Selain itu, imbuhnya, guna menjawab berbagai tantangan gizi di Indonesia, Nestlé secara global menciptakan program “Nestlé for Healthier Kids”, atau Nestlé Dukung Anak Lebih Sehat. Hal ini sebagai upaya untuk membangun pola hidup sehat bagi anak-anak sejak dini melalui orang tua dan guru.
Ia menjelaskan, program ini hadir guna mengajarkan anak-anak kebiasaan baik dalam mengatur pola hidup sehat, seperti makan makanan beragam dan bergizi seimbang, mengatur porsi, aktif bergerak, minum air putih, dan makan bersama keluarga. Selain itu, Nestlé juga mengadopsi Isi Piringku dari Pedoman Gizi Seimbang oleh Kementerian Kesehatan RI, sebagai acuan dalam mengatur porsi makan sesuai kebutuhan gizi sehari-hari.
“Program ini telah disosialisasikan melalui berbagai kampanye produk Nestlé seperti Milo Activ Indonesia, Dancow Siap Sekolah, Dancow Nutritods, Lactogrow Grow Happy, dan Batita Kampung Tangguh.
“Kami berharap dapat ikut berperan serta dalam memberantas stunting dan obesitas di kalangan anak-anak, melalui berbagai program edukasi serta upaya penyesuaian kualitas gizi pada setiap produk Nestlé. Ke depannya, kami akan terus ikut berkontribusi dalam peningkatan kualitas sumber daya manusia di Indonesia serta menciptakan masa depan yang lebih sehat untuk generasi selanjutnya,” ujar Eka.

Pola Makan
Sebelumnya, Kementerian Pemberdayaan Perempuan dan Perlindungan Anak (KPPPA) menyoroti maraknya iklan makanan kemasan yang ditampilkan di televisi, telah mengubah pola makan anak di dalam keluarga.
“Saya pernah mendengar cerita, sekarang memberikan anak makanan bukan hal yang mudah.
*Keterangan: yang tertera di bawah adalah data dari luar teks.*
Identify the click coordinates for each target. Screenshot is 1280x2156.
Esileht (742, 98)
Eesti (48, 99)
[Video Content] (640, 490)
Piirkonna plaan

Karena mungkin ada dampak dari iklan,” kata Deputi Bidang Pemenuhan Hak Anak KPPPA Agustina Erni baru-baru ini.
Ia menyoroti, banyak iklan dengan gencar mempromosikan produk makanan yang tidak sehat bagi anak-anak, dengan rata-rata makanan memiliki rasa banyak mengandung gula dan disukai oleh anak. Akibatnya, anak cenderung lebih memilih makanan dalam kemasan dibandingkan memakan makanan yang sehat dan bergizi, karena lidah dan otak anak lebih terbiasa dan mengenal rasa pada makanan olahan itu.
Menurutnya kondisi itu makin diperburuk dengan ketidaktahuan orang tua dalam memberikan asupan gizi yang tepat pada anak-anak mereka. Banyak orang tua yang menyamakan menu makan anak, dengan orang dewasa. Termasuk lebih memilih memberikan makanan yang praktis tanpa melihat kandungan nutrisi di dalamnya.
“Saya pernah bertemu dengan anak sekitar usia tiga tahun yang masih digendong ibunya di Semarang. Wajahnya kurus dan saya tanya makannya bagaimana, si ibu menjawab sudah diberi kangkung. Disamakan menunya, bila tidak dimakan, dianggap susah makan,” katanya.
Adanya ketidaktahuan yang dibarengi dengan gencarnya iklan produk kemasan, membuat Erni khawatir. Apalagi, bila hal itu tidak ditindaklanjuti, dikhawatirkan anak dapat menjadi kecanduan makanan tak sehat, syaraf anak terganggu, kekurangan gizi, sampai menjadi stunting.
“Makanya, pola makan keluarga ini yang kemudian menjadi perhatian. Pemahaman ibu terhadap makanan bergizi pada anak ini menjadi sangat penting,” tandasnya.